Задание:
Выведите без изменений строки, начиная со строки, содержащей «The width and height of the screenshot is (423, 722).», и заканчивая строкой, содержащей «Action: (x=655, y=34)». Обе крайние строки входят в ответ.

Строки данных:

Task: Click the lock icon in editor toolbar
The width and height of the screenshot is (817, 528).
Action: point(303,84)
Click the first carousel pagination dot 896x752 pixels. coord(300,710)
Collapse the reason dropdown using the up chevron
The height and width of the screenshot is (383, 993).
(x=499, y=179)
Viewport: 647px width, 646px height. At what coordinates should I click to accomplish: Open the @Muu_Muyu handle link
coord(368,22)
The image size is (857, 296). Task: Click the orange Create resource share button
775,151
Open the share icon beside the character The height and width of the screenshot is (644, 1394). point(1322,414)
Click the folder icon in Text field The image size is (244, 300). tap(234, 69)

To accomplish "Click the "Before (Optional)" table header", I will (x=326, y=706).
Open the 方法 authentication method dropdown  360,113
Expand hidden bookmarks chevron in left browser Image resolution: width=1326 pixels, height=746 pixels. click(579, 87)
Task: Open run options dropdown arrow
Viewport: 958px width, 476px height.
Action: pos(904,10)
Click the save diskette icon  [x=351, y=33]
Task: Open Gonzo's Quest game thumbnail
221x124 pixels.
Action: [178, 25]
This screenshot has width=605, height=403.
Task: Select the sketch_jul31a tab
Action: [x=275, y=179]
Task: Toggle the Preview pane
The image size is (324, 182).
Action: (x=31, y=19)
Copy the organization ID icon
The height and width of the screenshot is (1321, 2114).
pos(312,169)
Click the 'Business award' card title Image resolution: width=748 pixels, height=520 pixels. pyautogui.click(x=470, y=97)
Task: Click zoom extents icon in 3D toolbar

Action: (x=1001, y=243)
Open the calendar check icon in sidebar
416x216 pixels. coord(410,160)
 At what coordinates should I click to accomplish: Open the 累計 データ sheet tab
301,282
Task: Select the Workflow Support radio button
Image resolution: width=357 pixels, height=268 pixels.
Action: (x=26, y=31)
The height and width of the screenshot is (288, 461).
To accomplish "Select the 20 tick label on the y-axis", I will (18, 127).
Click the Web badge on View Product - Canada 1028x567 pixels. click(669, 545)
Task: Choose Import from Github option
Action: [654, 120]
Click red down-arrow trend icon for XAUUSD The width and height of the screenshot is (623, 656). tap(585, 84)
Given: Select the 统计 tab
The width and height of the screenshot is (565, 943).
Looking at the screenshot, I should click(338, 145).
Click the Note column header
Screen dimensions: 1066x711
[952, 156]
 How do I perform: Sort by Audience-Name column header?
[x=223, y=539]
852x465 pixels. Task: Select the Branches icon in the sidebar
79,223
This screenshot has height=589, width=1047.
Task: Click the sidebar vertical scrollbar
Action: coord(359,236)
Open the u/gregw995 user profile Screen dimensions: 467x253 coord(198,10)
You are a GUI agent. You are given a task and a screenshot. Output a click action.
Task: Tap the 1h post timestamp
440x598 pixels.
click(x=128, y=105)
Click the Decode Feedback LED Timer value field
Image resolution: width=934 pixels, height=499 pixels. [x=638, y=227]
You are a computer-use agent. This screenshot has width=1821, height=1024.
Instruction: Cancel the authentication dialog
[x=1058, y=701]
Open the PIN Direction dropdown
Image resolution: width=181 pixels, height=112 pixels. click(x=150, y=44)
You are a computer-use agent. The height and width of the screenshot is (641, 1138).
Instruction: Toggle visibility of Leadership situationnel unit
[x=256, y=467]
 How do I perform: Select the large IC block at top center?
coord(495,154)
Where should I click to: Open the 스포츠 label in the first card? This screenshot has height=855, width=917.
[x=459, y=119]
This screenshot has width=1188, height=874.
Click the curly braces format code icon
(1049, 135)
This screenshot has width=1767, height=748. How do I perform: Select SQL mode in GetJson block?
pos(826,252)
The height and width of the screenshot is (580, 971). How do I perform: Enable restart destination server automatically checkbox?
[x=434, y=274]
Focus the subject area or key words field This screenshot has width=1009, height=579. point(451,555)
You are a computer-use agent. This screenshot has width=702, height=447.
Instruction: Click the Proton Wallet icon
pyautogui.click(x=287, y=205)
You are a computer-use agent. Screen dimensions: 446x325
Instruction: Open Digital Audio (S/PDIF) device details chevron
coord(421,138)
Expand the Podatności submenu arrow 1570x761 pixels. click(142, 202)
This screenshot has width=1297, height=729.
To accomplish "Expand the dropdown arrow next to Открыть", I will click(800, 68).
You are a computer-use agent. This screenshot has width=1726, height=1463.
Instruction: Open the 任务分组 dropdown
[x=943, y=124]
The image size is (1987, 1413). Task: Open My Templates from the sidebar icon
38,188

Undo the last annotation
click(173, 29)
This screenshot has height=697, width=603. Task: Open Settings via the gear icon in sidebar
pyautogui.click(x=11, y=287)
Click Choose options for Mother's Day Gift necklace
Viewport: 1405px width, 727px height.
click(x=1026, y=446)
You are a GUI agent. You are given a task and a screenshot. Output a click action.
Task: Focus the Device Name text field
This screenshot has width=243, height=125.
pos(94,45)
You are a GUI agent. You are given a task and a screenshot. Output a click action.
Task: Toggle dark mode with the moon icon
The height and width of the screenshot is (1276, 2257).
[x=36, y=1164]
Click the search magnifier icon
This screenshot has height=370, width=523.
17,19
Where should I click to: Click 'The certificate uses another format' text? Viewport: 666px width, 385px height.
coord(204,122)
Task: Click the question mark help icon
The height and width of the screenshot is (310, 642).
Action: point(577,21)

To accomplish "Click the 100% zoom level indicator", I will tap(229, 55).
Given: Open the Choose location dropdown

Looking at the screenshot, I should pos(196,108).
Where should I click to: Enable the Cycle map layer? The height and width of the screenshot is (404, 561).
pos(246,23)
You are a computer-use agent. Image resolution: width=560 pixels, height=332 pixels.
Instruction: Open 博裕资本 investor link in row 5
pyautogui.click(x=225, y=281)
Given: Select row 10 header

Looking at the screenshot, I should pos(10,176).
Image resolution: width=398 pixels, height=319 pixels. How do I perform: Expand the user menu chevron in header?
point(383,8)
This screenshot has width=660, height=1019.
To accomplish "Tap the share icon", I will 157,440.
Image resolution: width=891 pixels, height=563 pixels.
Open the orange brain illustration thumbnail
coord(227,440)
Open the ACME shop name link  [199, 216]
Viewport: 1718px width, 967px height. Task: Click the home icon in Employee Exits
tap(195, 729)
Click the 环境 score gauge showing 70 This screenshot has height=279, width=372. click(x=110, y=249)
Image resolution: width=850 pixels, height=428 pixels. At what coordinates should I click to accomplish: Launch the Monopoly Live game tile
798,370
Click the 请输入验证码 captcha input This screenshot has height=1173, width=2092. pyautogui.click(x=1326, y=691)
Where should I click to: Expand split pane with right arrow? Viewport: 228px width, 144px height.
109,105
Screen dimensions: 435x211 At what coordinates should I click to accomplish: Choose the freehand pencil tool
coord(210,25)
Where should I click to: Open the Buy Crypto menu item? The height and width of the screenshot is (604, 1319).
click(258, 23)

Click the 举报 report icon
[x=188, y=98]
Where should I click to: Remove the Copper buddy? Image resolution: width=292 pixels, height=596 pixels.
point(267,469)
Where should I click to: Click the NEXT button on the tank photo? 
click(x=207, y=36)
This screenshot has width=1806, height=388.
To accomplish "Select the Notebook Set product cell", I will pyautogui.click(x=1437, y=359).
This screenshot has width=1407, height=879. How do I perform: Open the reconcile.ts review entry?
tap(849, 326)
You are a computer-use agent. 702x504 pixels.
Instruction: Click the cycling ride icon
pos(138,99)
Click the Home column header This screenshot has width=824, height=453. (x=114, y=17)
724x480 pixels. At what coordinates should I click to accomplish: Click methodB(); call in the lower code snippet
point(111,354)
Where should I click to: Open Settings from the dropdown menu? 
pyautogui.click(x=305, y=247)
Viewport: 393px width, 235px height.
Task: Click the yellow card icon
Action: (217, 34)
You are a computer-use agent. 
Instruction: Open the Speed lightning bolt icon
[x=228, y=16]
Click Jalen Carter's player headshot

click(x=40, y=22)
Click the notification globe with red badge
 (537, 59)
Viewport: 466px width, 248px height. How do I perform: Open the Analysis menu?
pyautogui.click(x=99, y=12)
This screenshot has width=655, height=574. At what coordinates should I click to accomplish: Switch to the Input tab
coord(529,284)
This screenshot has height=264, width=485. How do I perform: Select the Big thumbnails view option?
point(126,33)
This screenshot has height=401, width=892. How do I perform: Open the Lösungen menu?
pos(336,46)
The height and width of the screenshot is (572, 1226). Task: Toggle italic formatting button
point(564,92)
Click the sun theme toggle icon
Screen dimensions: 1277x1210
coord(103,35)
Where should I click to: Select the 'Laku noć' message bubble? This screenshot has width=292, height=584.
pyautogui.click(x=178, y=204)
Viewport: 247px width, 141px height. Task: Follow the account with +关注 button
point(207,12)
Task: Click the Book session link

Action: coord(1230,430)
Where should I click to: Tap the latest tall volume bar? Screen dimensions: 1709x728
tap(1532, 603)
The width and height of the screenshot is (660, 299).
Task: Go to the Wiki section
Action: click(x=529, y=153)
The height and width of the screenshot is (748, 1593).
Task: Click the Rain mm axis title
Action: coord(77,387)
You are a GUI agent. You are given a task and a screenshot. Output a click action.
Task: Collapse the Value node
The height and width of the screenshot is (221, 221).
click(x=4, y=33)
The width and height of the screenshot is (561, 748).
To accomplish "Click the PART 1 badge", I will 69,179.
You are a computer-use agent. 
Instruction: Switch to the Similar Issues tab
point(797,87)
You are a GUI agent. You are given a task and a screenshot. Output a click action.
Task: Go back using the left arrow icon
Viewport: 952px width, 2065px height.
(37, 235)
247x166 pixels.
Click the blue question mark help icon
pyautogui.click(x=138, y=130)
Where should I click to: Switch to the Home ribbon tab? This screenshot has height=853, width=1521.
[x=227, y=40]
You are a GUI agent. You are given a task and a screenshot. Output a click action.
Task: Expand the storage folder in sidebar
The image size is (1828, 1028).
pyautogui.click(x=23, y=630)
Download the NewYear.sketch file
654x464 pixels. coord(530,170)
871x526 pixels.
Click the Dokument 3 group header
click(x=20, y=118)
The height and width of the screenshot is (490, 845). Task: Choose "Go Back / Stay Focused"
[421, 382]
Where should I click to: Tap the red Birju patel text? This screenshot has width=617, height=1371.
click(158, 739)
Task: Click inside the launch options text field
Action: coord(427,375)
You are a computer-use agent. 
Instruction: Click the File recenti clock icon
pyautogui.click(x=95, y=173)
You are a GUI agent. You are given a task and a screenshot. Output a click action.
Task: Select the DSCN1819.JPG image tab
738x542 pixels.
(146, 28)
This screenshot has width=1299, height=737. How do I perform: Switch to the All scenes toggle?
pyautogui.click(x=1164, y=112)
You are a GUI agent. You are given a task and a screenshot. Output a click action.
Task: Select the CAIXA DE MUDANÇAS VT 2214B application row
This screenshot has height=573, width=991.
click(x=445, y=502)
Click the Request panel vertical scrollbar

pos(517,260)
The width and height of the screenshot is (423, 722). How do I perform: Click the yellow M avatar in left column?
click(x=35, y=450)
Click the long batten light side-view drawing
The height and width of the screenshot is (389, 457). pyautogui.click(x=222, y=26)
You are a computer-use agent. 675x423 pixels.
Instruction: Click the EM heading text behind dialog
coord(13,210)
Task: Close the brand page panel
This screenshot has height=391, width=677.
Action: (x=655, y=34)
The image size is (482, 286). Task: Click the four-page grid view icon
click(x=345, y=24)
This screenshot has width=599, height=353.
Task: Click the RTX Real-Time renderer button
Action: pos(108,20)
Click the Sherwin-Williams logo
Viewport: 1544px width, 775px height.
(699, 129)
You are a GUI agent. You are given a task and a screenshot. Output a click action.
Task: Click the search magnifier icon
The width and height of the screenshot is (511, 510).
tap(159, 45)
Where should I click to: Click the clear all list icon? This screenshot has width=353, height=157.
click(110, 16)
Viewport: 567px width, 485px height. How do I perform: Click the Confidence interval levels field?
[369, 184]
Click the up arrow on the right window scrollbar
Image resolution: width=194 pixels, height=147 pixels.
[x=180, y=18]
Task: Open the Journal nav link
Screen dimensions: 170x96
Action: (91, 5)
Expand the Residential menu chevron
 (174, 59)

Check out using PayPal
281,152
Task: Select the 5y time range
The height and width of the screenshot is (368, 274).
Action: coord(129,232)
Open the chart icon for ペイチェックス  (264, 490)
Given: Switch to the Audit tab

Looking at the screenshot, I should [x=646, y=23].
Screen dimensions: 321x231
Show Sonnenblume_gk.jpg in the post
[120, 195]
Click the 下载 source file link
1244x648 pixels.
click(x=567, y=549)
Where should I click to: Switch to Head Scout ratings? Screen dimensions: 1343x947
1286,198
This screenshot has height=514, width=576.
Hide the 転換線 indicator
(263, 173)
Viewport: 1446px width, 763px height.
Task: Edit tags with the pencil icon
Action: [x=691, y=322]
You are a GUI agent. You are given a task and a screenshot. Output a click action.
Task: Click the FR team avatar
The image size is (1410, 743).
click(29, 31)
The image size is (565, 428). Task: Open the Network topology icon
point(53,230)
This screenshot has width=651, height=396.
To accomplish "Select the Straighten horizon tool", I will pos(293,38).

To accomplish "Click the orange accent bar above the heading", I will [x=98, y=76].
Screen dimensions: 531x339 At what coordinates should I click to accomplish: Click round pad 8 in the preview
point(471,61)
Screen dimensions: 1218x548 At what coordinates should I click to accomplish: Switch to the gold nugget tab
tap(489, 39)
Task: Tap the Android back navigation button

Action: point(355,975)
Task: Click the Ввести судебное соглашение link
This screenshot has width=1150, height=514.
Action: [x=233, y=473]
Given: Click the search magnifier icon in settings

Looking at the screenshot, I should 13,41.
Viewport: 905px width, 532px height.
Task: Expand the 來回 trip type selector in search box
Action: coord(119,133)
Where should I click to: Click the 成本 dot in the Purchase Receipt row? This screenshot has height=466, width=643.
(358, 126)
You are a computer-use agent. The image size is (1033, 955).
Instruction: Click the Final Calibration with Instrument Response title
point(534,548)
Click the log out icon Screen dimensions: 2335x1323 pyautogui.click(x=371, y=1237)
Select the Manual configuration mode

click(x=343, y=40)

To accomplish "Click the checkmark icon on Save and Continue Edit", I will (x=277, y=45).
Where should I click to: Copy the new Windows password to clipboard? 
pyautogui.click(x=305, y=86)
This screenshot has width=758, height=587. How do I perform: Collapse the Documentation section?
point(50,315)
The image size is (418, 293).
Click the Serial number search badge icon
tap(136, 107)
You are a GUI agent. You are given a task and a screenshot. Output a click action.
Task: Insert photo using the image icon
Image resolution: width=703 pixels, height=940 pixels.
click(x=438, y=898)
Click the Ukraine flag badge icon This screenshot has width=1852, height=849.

Ожидаемый ответ:
The width and height of the screenshot is (423, 722). How do I perform: Click the yellow M avatar in left column?
click(x=35, y=450)
Click the long batten light side-view drawing
The height and width of the screenshot is (389, 457). pyautogui.click(x=222, y=26)
You are a computer-use agent. 675x423 pixels.
Instruction: Click the EM heading text behind dialog
coord(13,210)
Task: Close the brand page panel
This screenshot has height=391, width=677.
Action: (x=655, y=34)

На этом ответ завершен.